Your instructions ▸
Each line that contains "screenshot" needs to be copied from the listing.

Data under study ▸
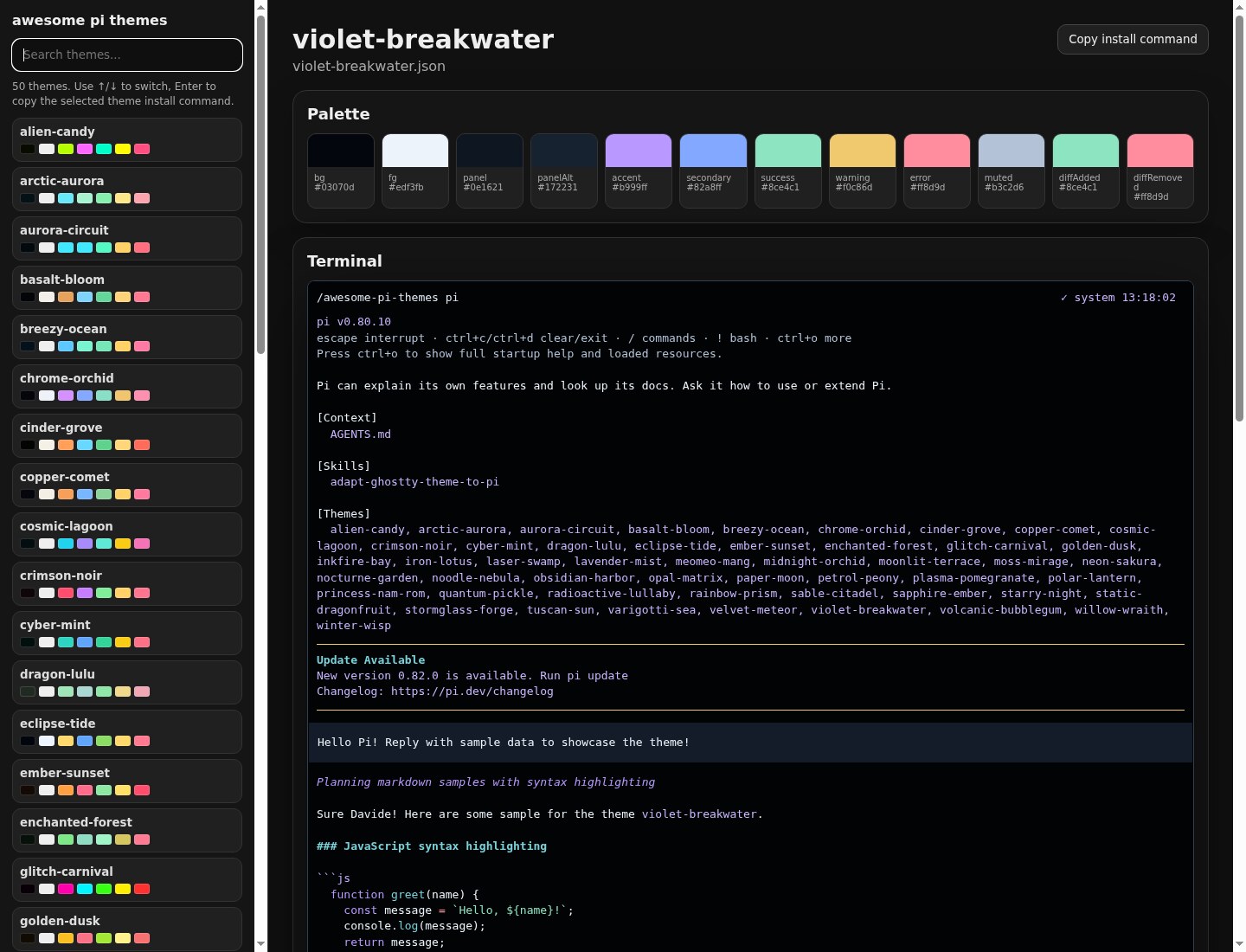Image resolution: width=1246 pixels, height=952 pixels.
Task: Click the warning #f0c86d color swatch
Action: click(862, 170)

...

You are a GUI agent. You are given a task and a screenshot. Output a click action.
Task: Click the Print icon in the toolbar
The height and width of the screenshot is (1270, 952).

==

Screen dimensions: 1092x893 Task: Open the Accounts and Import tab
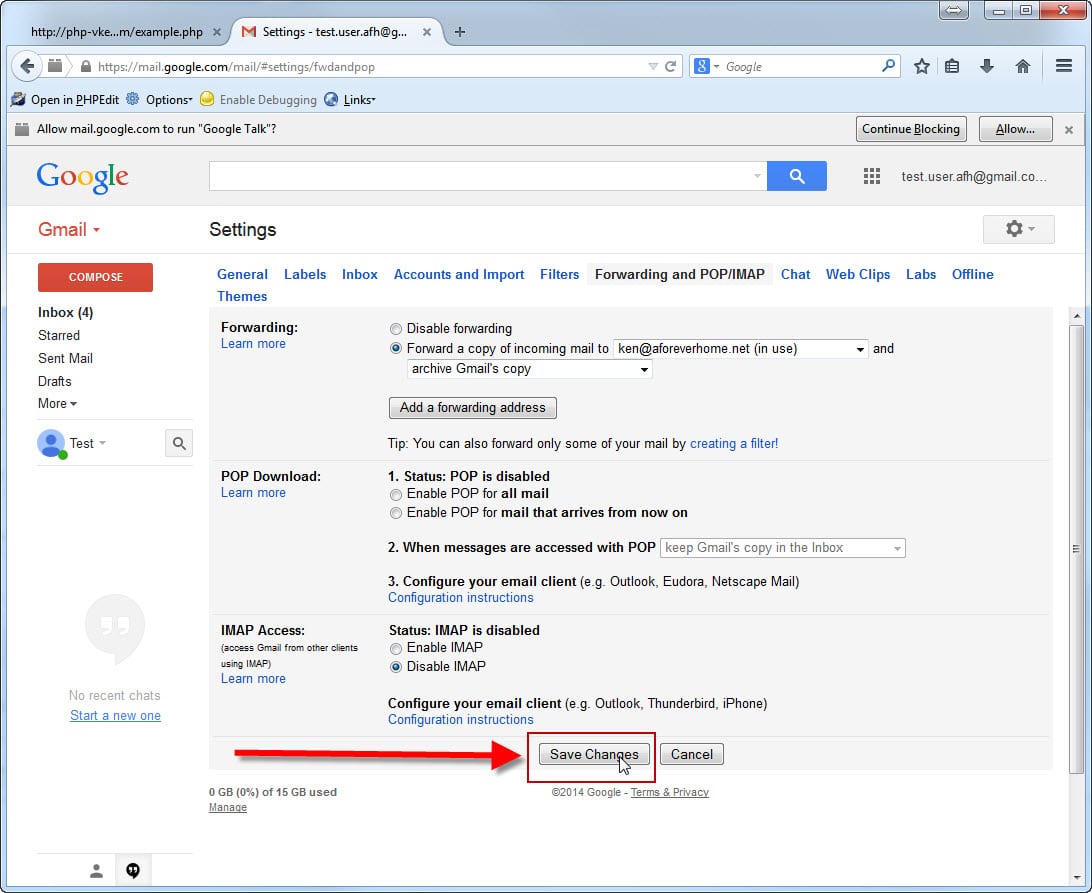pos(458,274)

Exercise output ▸
You are a GUI agent. You are given a task and a screenshot. Output a click action.
The height and width of the screenshot is (1270, 952).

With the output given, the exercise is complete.